[[ Given data, beginning ]]
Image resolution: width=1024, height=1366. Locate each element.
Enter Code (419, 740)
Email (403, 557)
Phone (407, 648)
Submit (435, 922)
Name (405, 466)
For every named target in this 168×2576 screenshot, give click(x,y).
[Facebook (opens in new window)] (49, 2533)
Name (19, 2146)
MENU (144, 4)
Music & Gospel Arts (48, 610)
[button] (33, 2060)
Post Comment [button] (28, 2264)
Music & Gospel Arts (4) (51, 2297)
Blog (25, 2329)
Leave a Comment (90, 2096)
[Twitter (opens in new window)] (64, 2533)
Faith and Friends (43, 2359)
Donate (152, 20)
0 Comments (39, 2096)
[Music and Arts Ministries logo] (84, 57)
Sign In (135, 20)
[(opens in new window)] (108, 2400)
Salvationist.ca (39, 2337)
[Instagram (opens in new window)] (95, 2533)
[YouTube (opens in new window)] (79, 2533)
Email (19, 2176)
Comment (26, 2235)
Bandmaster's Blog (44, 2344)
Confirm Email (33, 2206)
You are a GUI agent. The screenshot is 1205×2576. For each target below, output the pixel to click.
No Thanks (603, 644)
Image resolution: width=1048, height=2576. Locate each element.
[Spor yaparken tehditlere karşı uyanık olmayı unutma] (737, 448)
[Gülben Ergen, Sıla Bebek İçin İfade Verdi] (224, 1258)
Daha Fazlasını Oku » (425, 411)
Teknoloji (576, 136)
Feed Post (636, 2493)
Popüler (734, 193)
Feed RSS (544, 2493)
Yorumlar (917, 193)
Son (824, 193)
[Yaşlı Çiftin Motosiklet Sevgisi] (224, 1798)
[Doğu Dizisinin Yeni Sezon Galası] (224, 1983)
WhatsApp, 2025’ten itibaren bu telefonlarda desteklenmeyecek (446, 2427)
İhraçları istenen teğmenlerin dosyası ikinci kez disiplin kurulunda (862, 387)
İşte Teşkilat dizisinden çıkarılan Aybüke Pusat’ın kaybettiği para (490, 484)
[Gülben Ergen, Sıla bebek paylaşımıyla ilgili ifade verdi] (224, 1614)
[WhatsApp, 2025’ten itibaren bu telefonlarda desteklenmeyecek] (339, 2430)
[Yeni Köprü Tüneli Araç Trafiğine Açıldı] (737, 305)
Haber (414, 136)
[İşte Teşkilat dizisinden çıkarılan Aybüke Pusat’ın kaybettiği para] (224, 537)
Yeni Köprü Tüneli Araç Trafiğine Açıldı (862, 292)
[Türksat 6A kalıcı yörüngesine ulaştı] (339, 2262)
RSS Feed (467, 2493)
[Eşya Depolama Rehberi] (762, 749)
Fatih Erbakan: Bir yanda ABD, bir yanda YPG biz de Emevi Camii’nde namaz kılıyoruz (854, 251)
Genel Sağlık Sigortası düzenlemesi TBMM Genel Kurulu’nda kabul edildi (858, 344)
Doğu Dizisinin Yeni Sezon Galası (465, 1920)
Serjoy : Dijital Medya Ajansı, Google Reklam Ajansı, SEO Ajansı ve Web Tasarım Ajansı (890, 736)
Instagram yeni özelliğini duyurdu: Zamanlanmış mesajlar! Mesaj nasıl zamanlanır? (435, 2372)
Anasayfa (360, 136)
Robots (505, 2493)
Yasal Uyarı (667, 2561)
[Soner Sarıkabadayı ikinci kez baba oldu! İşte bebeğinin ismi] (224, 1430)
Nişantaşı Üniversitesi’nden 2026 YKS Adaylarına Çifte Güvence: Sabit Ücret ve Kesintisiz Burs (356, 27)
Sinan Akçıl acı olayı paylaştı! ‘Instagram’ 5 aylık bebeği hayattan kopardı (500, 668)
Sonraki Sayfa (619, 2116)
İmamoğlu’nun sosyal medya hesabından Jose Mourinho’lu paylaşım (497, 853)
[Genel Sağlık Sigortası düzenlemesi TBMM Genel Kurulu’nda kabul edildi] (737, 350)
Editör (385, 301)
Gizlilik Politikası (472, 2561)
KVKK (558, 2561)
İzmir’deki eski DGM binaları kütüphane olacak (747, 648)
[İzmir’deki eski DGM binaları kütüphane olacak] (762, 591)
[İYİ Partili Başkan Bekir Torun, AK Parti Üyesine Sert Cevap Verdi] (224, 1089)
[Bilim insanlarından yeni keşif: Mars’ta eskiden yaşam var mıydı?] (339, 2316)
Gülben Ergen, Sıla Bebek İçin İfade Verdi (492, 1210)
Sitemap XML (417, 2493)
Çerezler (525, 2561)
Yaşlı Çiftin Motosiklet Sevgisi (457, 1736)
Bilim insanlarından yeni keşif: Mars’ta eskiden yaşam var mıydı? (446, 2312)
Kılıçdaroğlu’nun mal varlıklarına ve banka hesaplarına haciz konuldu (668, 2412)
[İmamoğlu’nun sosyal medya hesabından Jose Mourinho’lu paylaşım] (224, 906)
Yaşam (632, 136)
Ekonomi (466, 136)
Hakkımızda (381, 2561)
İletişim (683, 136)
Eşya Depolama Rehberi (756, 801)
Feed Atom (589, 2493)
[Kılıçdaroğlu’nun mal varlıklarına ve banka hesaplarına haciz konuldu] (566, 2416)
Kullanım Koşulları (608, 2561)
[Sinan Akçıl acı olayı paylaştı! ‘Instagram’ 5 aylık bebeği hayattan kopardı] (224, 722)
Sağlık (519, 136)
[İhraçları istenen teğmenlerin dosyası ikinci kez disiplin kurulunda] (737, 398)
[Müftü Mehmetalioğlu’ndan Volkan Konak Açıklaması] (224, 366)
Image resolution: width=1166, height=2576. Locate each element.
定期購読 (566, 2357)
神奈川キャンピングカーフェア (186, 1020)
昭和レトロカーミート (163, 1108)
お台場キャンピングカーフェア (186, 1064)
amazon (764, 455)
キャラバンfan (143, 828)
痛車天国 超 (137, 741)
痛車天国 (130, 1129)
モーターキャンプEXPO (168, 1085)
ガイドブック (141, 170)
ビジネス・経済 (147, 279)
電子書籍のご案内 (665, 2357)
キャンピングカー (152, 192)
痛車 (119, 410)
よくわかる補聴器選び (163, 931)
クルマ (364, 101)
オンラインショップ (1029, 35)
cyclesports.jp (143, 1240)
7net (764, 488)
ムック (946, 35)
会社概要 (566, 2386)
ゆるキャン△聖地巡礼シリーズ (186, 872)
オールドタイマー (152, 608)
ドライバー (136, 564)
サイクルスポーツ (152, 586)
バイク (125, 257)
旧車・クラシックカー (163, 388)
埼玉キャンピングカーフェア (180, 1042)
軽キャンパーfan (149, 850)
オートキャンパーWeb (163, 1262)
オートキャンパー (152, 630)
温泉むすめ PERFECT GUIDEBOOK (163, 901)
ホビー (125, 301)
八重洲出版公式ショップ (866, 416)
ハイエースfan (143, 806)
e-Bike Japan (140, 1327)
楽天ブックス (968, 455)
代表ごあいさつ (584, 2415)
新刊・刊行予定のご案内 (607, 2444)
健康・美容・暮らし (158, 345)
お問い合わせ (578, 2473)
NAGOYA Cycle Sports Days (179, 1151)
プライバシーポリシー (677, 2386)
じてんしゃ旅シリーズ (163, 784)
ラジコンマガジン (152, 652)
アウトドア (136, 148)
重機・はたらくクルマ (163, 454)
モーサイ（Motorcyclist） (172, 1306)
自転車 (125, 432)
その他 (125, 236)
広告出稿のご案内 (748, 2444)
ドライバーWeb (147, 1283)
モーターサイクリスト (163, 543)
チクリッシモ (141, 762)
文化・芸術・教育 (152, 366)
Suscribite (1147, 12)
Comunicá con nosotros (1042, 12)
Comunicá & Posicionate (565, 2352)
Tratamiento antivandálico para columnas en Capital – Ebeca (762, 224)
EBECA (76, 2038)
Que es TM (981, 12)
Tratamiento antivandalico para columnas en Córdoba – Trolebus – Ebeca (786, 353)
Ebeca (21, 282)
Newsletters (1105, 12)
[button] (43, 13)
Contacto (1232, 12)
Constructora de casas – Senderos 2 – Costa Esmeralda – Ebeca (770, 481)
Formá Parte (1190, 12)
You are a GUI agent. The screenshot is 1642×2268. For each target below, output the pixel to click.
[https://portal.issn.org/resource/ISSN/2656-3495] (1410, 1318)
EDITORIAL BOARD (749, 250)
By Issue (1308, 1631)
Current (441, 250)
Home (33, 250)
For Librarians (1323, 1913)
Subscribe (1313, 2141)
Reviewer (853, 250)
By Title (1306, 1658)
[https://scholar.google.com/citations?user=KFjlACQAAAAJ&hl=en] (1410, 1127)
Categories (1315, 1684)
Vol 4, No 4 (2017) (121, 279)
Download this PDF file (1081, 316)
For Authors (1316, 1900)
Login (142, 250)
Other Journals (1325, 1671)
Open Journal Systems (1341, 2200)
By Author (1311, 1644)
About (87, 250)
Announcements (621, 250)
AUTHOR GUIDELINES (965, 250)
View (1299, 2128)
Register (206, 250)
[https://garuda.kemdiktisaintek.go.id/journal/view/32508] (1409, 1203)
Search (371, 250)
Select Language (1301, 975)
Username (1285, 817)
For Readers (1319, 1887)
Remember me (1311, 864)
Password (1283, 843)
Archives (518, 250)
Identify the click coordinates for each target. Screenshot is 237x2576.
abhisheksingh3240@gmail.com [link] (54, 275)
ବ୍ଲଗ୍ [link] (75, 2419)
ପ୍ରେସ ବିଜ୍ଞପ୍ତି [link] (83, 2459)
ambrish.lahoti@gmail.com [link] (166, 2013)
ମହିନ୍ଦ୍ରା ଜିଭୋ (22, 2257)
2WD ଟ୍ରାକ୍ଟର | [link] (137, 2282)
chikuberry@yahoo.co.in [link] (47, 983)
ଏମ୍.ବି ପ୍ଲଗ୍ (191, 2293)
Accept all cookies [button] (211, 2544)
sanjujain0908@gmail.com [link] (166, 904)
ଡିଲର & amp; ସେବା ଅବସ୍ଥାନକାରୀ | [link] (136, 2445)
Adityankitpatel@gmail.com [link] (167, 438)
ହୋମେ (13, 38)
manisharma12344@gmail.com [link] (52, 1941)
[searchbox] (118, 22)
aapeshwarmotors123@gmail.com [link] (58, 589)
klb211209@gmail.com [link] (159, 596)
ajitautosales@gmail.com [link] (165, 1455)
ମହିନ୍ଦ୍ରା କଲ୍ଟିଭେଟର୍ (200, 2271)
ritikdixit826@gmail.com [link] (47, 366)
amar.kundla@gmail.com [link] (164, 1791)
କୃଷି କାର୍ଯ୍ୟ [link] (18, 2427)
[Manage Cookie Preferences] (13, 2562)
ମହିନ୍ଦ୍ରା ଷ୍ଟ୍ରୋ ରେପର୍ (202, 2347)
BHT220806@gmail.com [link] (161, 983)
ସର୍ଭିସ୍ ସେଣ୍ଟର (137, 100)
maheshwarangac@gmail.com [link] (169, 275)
[[ Given data, end ]]
Search the data for the string "edildi" and copy every line where it appears.

Genel Sağlık Sigortası düzenlemesi TBMM Genel Kurulu’nda kabul edildi (858, 344)
[Genel Sağlık Sigortası düzenlemesi TBMM Genel Kurulu’nda kabul edildi] (737, 350)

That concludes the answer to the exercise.